Cette publication est tirée de la thèse de doctorat de Pierre-Luc Pomerleau, MBA, Ph.D.
La protection des infrastructures est une responsabilité partagée entre le gouvernement et les entreprises privées qui collaborent pour en améliorer la résilience. En effet, la cybersécurité est un bien public qui doit être défini comme un problème nécessitant une action collective impliquant ces deux groupes d'acteurs. Le secteur privé possède au Canada environ 80% des infrastructures critiques du pays et son rôle est essentiel dans la gestion des menaces qui touchent celles-ci. La sécurité intérieure relève de la responsabilité de divers groupes formés de « noeuds de sécurité » et d'acteurs issus des secteurs publics et privés.

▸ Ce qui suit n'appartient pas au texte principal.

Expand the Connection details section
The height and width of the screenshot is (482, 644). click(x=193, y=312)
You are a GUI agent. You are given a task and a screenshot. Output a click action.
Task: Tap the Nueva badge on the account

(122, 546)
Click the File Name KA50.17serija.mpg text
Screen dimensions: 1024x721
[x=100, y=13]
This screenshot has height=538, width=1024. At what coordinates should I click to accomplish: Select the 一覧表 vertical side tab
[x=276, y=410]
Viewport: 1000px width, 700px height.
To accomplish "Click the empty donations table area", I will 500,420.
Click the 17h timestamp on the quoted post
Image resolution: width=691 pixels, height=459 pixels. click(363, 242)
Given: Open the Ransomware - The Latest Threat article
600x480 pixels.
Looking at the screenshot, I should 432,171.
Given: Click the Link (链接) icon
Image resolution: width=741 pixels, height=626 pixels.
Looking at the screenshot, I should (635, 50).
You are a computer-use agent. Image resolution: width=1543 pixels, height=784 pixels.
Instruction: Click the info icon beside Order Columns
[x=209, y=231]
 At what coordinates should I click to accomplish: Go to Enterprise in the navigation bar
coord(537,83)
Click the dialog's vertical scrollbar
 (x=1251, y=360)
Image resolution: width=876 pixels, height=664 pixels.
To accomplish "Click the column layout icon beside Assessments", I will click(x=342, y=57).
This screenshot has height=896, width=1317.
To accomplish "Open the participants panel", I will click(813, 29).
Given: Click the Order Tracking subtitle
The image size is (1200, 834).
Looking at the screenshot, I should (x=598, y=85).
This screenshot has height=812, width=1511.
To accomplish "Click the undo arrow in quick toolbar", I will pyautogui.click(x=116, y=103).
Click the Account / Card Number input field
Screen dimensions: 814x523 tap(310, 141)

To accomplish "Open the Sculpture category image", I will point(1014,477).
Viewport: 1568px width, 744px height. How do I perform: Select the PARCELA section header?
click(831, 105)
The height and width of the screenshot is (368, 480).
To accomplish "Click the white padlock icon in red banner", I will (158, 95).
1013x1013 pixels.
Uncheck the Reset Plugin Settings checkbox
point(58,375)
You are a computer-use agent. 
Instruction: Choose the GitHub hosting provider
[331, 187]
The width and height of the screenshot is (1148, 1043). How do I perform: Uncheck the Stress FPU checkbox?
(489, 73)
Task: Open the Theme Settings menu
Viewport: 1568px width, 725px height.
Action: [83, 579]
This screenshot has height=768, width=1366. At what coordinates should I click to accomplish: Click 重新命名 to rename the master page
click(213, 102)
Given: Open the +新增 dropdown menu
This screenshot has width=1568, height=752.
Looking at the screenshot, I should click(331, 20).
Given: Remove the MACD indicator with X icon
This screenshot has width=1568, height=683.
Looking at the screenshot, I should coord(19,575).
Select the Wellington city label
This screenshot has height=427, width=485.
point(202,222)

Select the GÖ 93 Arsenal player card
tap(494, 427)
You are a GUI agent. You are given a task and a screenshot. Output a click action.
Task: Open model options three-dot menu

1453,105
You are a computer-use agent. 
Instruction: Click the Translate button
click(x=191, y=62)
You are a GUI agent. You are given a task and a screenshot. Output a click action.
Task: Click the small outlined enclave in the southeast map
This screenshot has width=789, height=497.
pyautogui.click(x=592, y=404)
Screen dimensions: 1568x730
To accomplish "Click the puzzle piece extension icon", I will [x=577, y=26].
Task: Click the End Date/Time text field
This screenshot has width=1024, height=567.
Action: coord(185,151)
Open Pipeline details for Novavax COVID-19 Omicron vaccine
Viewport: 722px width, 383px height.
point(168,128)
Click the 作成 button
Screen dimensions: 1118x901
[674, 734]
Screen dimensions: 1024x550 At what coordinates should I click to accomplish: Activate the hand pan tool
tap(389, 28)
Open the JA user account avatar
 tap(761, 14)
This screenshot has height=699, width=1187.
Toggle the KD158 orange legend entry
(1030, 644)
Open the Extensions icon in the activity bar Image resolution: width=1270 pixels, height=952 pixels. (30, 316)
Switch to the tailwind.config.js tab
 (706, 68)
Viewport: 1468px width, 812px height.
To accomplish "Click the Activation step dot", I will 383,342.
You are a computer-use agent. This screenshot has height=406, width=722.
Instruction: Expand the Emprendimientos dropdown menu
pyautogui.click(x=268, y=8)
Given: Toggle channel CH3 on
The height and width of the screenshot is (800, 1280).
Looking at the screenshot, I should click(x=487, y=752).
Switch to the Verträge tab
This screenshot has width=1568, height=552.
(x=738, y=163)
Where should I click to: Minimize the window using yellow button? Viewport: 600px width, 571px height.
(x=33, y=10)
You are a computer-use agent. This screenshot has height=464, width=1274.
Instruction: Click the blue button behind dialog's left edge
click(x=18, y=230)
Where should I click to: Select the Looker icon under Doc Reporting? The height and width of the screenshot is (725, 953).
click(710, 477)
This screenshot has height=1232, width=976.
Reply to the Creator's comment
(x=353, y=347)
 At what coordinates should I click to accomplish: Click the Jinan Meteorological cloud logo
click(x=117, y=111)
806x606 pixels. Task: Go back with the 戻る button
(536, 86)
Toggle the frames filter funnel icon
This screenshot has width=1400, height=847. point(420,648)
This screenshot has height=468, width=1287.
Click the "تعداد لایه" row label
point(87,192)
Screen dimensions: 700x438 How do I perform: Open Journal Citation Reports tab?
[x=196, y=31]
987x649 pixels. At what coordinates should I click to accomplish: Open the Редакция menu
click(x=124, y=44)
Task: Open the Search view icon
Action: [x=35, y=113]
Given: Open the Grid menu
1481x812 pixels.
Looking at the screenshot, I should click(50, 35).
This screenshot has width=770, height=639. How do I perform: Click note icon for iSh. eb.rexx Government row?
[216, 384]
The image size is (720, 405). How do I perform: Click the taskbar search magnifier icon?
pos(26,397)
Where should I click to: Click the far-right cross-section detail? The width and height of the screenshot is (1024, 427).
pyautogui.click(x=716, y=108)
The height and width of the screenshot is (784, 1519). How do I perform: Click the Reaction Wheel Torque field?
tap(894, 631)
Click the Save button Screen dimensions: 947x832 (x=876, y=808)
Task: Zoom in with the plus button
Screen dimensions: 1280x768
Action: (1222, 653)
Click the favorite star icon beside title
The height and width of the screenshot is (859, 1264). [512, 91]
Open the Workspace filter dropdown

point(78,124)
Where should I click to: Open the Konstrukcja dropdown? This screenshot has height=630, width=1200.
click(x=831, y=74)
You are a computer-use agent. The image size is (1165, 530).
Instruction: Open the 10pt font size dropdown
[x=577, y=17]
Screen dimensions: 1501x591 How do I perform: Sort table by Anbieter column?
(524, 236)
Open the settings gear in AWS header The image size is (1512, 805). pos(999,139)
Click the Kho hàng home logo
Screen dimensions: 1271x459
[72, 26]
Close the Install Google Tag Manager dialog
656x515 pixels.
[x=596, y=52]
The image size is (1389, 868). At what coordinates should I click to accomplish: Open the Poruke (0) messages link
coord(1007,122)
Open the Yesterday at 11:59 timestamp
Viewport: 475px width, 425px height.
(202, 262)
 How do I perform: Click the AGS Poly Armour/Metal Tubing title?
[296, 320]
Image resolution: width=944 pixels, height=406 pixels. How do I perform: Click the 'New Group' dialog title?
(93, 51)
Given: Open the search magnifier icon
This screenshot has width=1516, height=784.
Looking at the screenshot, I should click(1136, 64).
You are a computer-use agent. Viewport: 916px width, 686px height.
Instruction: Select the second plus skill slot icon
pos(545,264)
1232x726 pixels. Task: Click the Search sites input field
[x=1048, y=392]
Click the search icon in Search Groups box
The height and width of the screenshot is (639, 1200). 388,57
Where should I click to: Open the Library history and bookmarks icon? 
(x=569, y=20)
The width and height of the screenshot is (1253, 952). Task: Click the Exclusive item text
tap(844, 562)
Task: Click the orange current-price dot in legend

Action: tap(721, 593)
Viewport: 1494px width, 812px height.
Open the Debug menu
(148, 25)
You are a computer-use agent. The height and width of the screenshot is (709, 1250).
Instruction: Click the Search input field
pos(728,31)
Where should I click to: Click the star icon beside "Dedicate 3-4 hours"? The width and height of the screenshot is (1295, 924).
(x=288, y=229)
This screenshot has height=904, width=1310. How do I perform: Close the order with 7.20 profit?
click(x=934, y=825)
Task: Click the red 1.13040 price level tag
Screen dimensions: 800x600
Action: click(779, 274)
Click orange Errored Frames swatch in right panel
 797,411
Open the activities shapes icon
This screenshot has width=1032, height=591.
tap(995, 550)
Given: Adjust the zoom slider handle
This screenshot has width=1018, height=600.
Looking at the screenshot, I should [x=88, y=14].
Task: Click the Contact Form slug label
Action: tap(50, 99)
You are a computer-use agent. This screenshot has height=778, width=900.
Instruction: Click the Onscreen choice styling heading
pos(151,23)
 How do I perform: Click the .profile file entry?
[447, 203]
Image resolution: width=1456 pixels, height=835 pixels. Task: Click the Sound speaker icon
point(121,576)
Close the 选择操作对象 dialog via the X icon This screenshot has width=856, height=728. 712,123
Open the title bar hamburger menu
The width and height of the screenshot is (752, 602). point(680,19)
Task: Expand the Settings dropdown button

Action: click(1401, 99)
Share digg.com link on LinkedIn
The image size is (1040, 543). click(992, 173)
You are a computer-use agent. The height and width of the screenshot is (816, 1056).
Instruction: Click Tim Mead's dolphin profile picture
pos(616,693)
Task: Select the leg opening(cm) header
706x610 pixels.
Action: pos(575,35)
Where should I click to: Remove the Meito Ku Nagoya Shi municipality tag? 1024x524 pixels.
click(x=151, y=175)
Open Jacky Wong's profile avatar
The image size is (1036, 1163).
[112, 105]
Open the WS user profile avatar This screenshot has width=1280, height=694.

À l'heure actuelle, les professionnels canadiens de la sécurité bancaire ont mis en place une structure partenariale dynamique pour combattre collectivement diverses menaces auxquelles sont confrontées leurs organisations respectives, ce qui implique notamment un partage fluide d’informations. À ce titre, le secteur privé canadien s’adapte en temps quasiréel aux changements rapides qui caractérisent les cybermenaces.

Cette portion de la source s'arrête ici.